Attacks on LED-64 Exploiting Differential Characteristics for the Step Functions [14]. Mendel et al. proposed as well attacks on \(3\)-step and \(4\)-step LED-64 in the related-key setting, by investigating the differential properties of the step functions of \(\mathtt{LED}\), in particular differential characteristics with high height as well as iterative differential characteristics. For the public permutations used in the step function, the authors found differential characteristics with a probability of around \(2^{-54}\), while theoretically it may go up to \(2^{-50}\) (\(25\) active Sboxes and each with \(2^{-2}\)). In one part of our analysis, we use the results of [14], and in order to provide conservative results, we assume the optimal differential characteristic for the step functions to hold with probability \(2^{-54}\). However, as pointed out by Mendel et al., differential characteristics with a better probability may exist and if such characteristic is found, our attack complexity will be immediately improved.
_ _ _ _ _
> **Short task 1**: List every distinct probability written as a power of two in the LED-64 attack passage.

> **Supplied material**:
_ _ _ _ _
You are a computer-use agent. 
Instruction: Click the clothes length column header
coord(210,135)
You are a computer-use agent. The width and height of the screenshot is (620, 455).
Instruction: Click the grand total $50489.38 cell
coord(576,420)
_ _ _ _ _
> **Short task 2**: Present the entries as a Markdown table with columns No. and Line, numbering each row and omitting blank lines. Cover only the lines from the one with "You are a computer-use agent. The" up to and including the last line of the entries.

> **Result 1**:
- 2^-54
- 2^-50
- 2^-2

> **Result 2**:
| No. | Line |
|---|---|
| 1 | You are a computer-use agent. The width and height of the screenshot is (620, 455). |
| 2 | Instruction: Click the grand total $50489.38 cell |
| 3 | coord(576,420) |